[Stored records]
********************
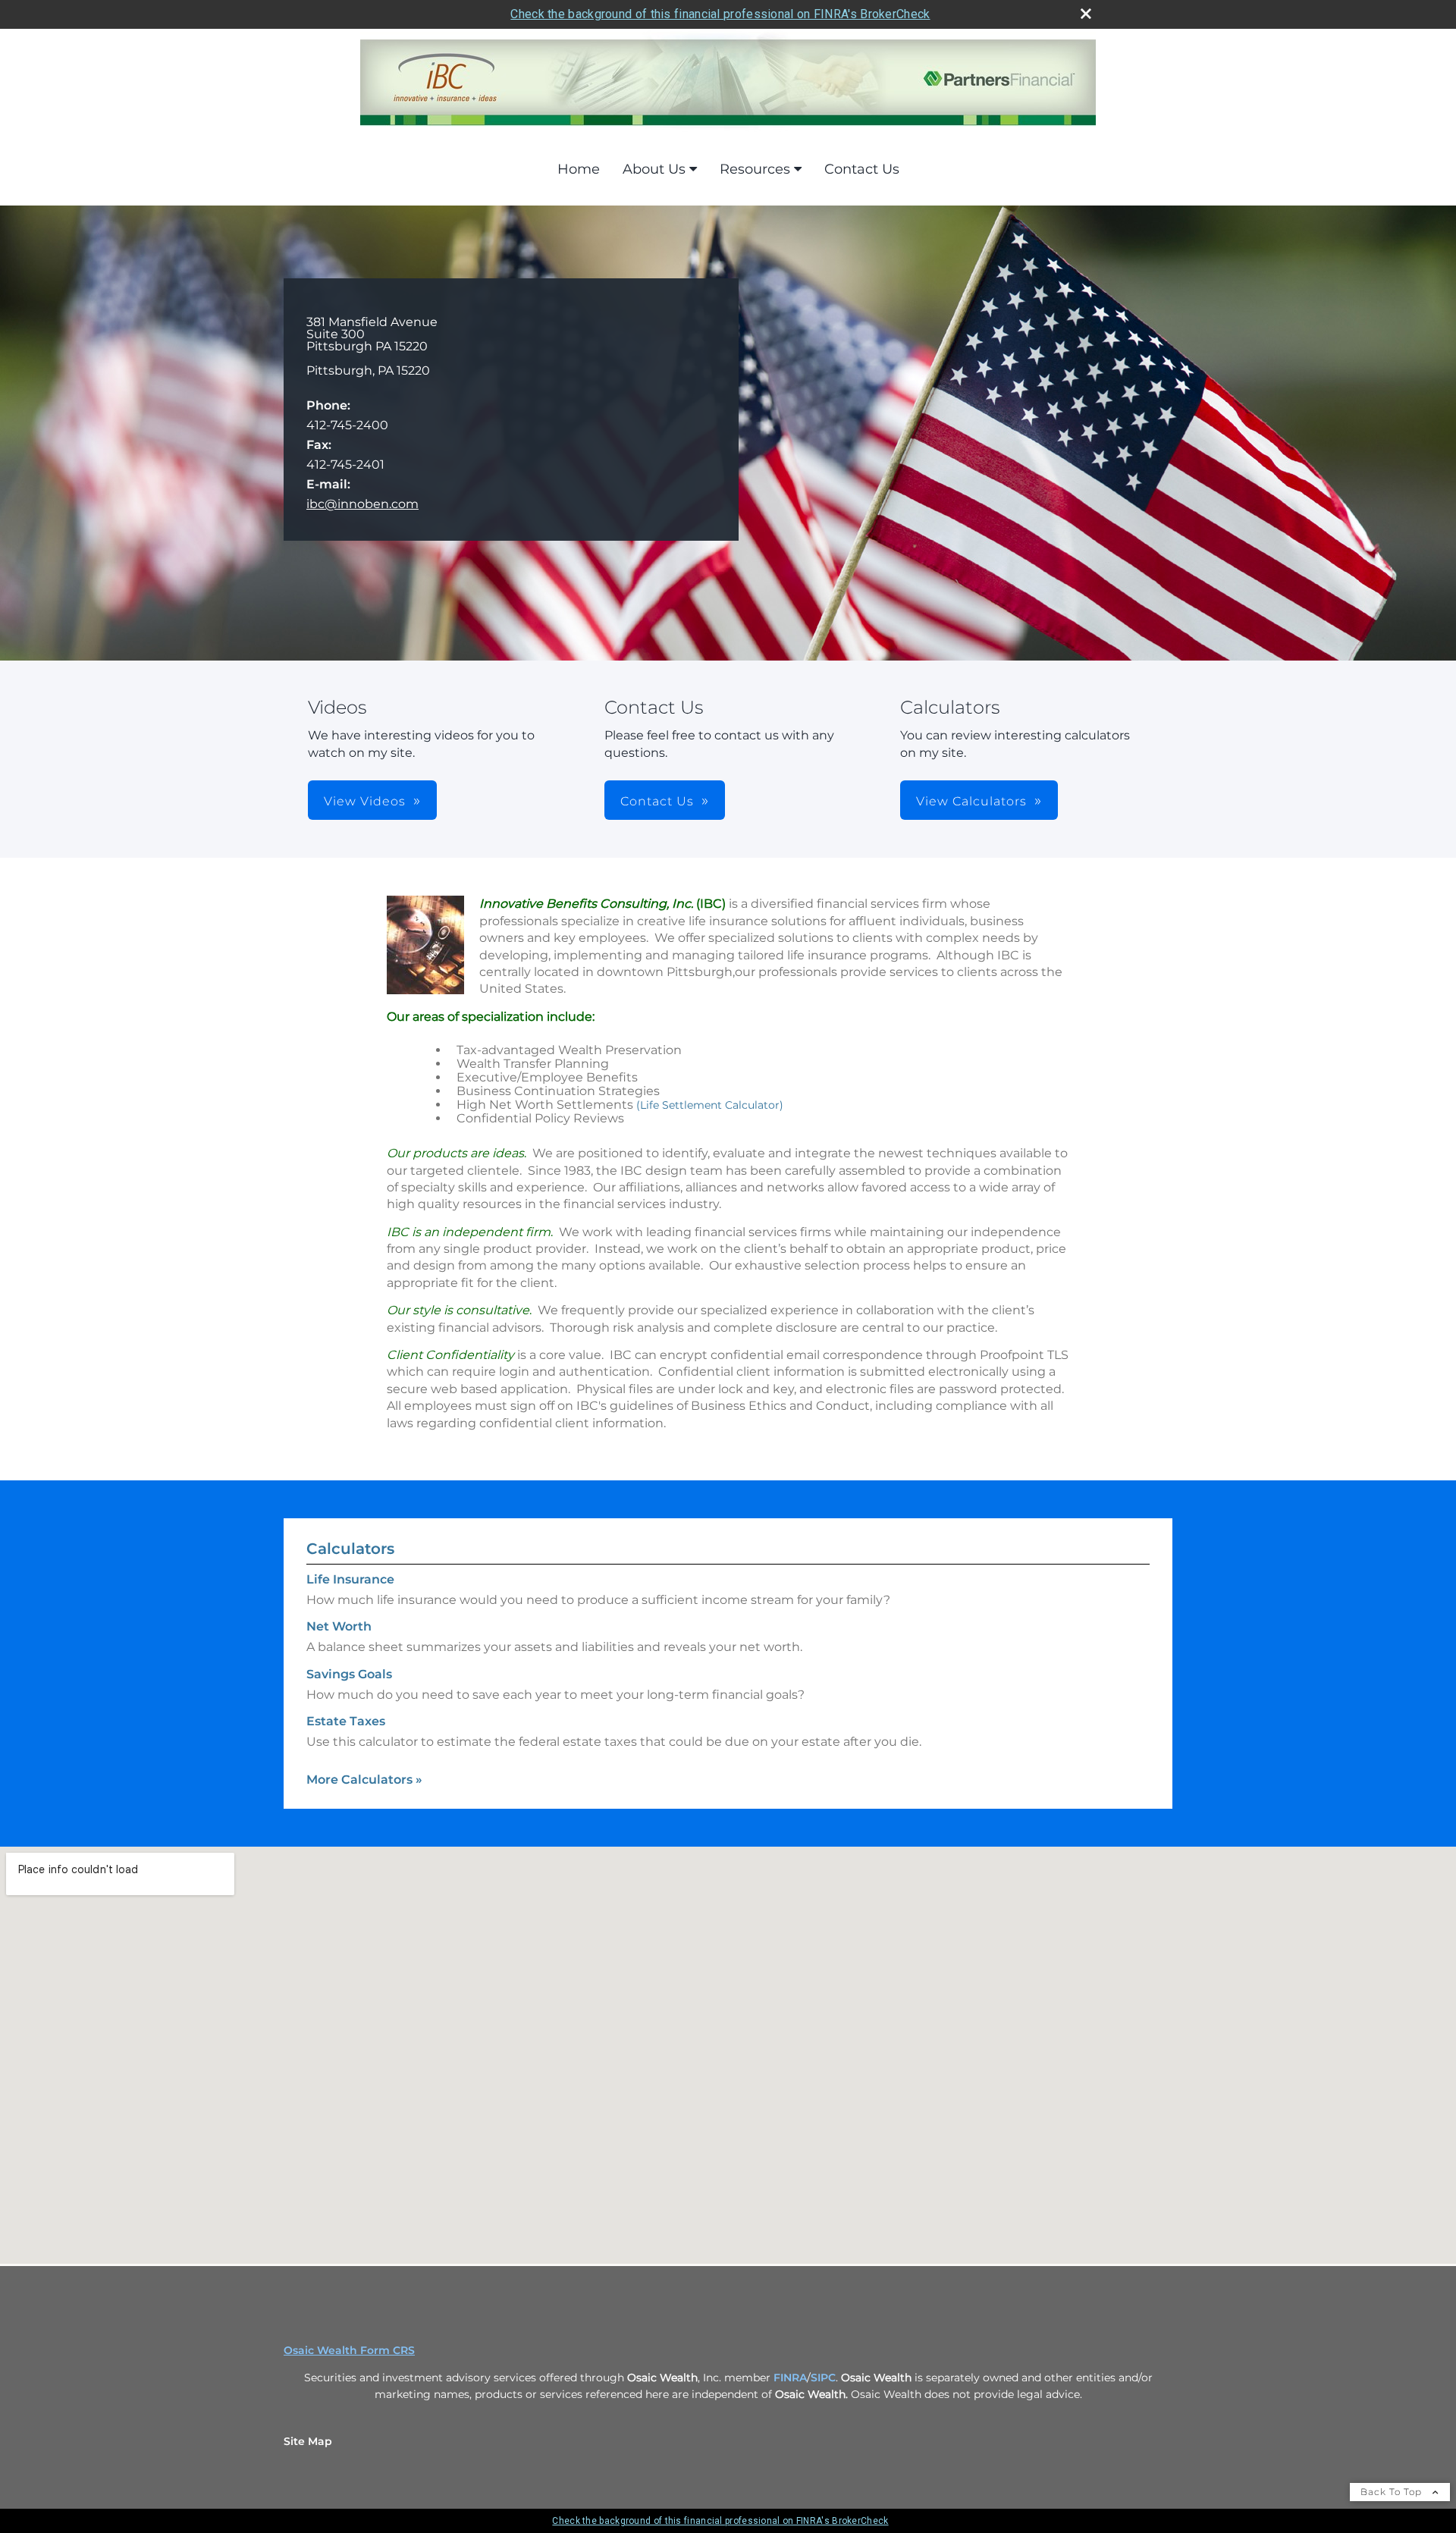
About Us (654, 169)
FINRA (790, 2377)
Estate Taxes (345, 1721)
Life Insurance (350, 1579)
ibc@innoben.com (362, 504)
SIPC (823, 2377)
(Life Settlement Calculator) (709, 1105)
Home (578, 169)
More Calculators (364, 1779)
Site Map (308, 2441)
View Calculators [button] (971, 801)
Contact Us (861, 169)
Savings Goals (349, 1674)
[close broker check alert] (1086, 14)
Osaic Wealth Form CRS (349, 2350)
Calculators (350, 1549)
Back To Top (1392, 2491)
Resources (755, 169)
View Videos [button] (365, 801)
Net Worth (339, 1626)
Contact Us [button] (657, 801)
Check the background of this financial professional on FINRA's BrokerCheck (720, 14)
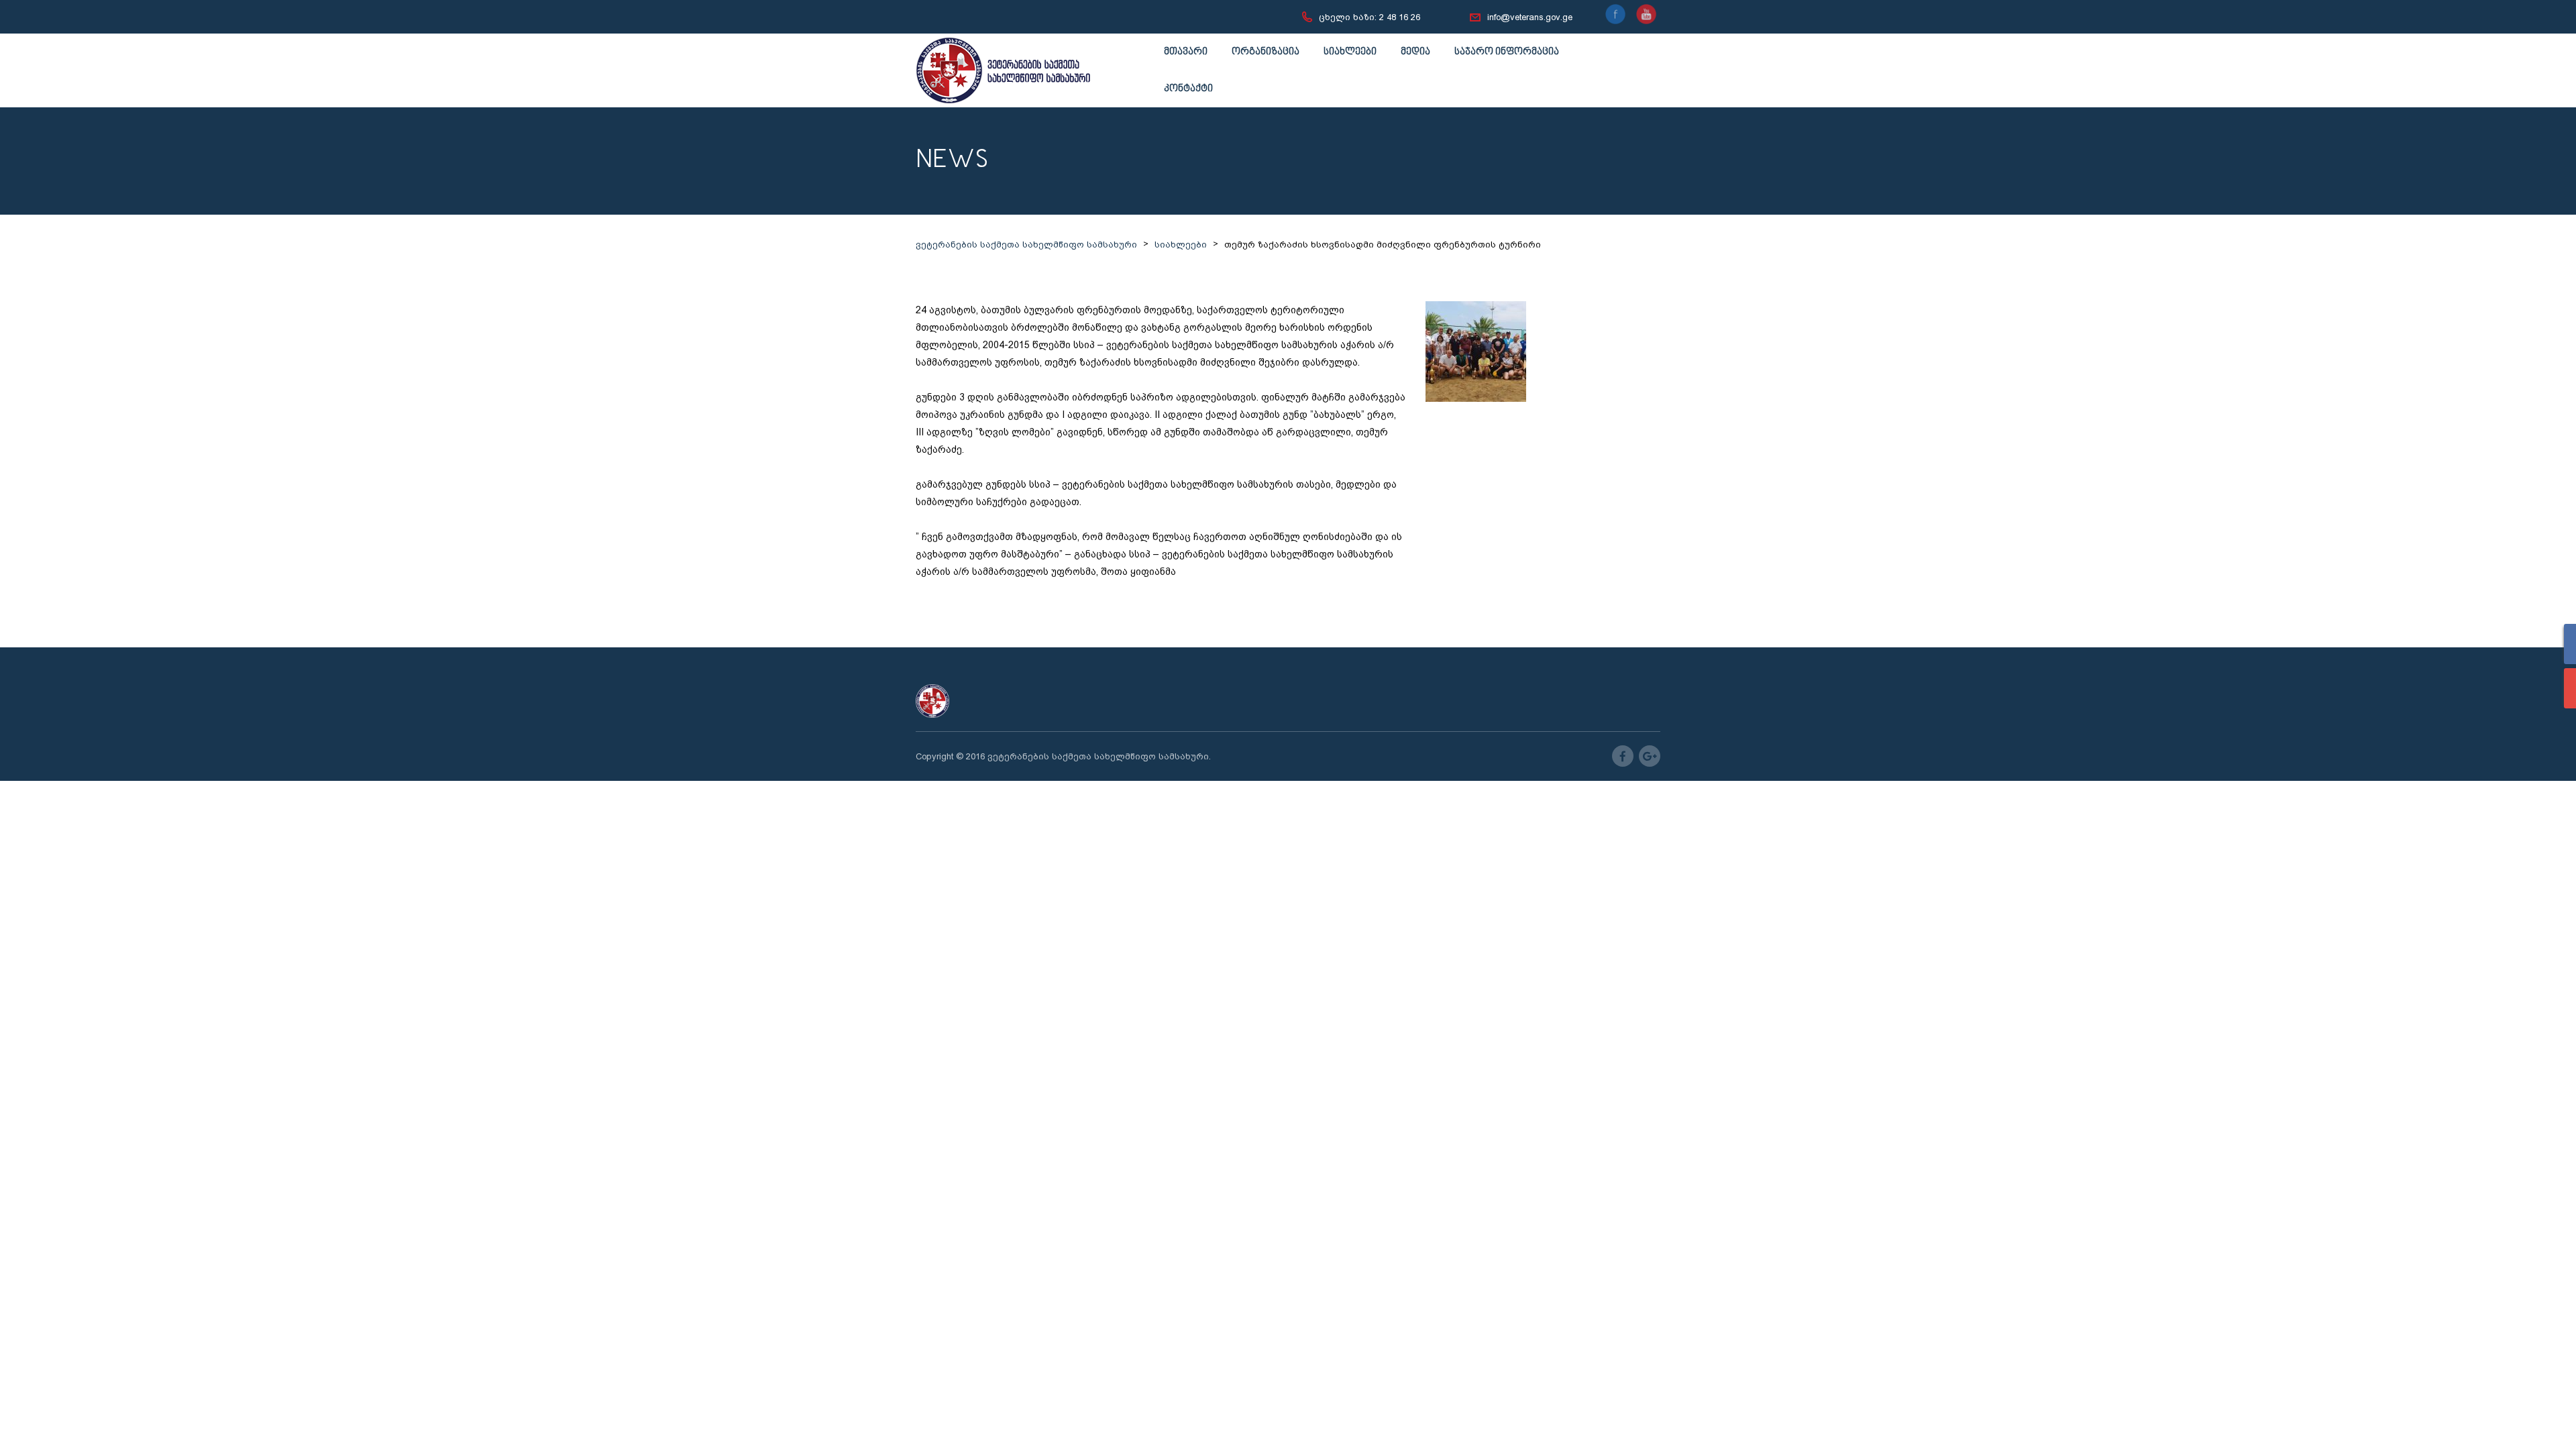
********************
* [Your objective]: Every line holding the string "FINRA" should be copied here, so please find those lines in the data.

* [Expected output]:
FINRA (790, 2377)
Check the background of this financial professional on FINRA's BrokerCheck (720, 14)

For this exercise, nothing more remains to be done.